I won't lie to you, my heart is heavy today. I feel as if a dream has died, my idea of my country has died, I feel as if compassion and selflessness and truth are bleeding right before my eyes, the our better angels are in retreat.
How do I manage those feelings, how do I keep my feet on the ground and stay full of hope?
First, I sent a soccer ball to a child this morning from the refugee aid home page on Amazon. This child – he is eight – is a refugee from Syria, he is living not too far from me with his mother and sister, it took them four years to get here, all of their money, thousands of forms, and many interrogations. Their father, trapped in their home, cannot come join them now. I hope to see this boy soon and write about him.
This boy is named Mahdi, and he has always believed that America is a land of refugee for good people in distress, and I do not know what I will say to him, or to his mother and sisters when I meet him, I don't know how I will explain why my country would separate his family and condemn his father and turn it's back on so much suffering when we have so much.

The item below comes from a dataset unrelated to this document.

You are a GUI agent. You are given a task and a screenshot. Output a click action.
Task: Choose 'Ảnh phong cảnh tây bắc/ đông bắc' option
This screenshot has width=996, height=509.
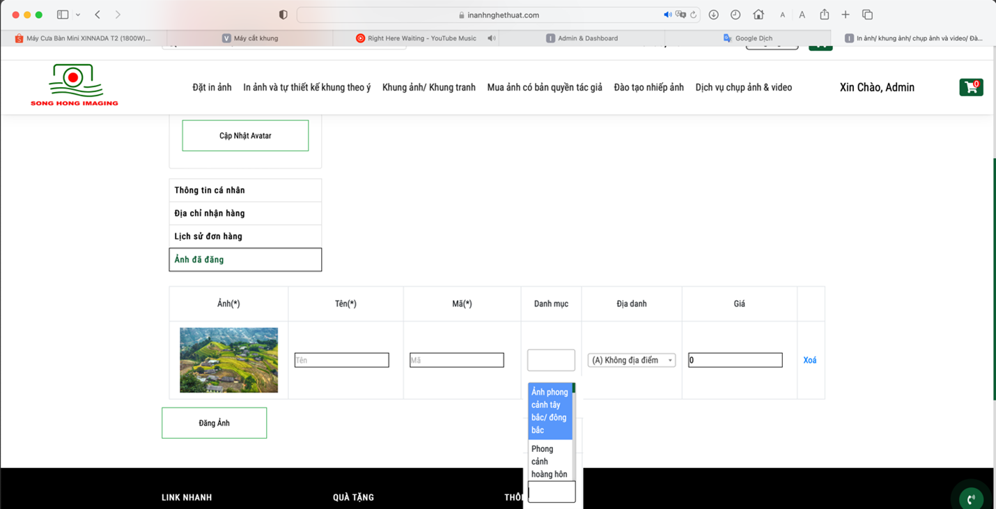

I hope to use my meager gifts as a writer and photographer to show that these people are human beings not threats, not alien beings, they embody to me the very spirit and promise and glory of America. Aren't they the point?
I am so sorry that so many people are blind to history and reality and justify this cruelty and ignorance in the name of safety. Nothing could make any of us less safe, not for a moment.
In America, people argue now, they don't really talk or listen, I am realistic. My work will feel hopeless and impossible at times. A great creative challenge, and I love creative challenges. I will just have to get better and be better.
I have faith and am determined. I will do what I can when I can. Work with the wonderful people in the Mansion. Raise money for refugee families that made it through. Live by example, not by argument. All I can do is live my life.
Now I have to think more seriously about whether I can really pay taxes for persecute people in this way, can I really look in the mirror if I do that? If my money goes to enhance suffering and persecution?
The ghosts of the past will haunt me, my grandmother and uncles and so many millions of others for whom America was life itself, the promised land, not a selfish and fearful place of small and closed minds.
The corporations and CEO's have never been happier, the Wall Street Index has never been higher, the angry people never angrier, my country has never seemed smaller.
Today I re-dedicate myself to doing good, remaining hopeful, listening to others. Small acts of kindness, small acts of good.I will not feel overwhelmed, or succumb to despair. My life will never be an argument for others.
When I sent Mahdi the soccer ball, I felt very good. If you wish to make your own personal statement by aiding needy refugees, new to America and frightened and needy, you can visit the Amazon gift page of the US Committee on Refugees and Immigration and buy some spoons and plates.
Or soccer balls.
Hang in there. I am off to celebrate Maria's birthday. Back tomorrow.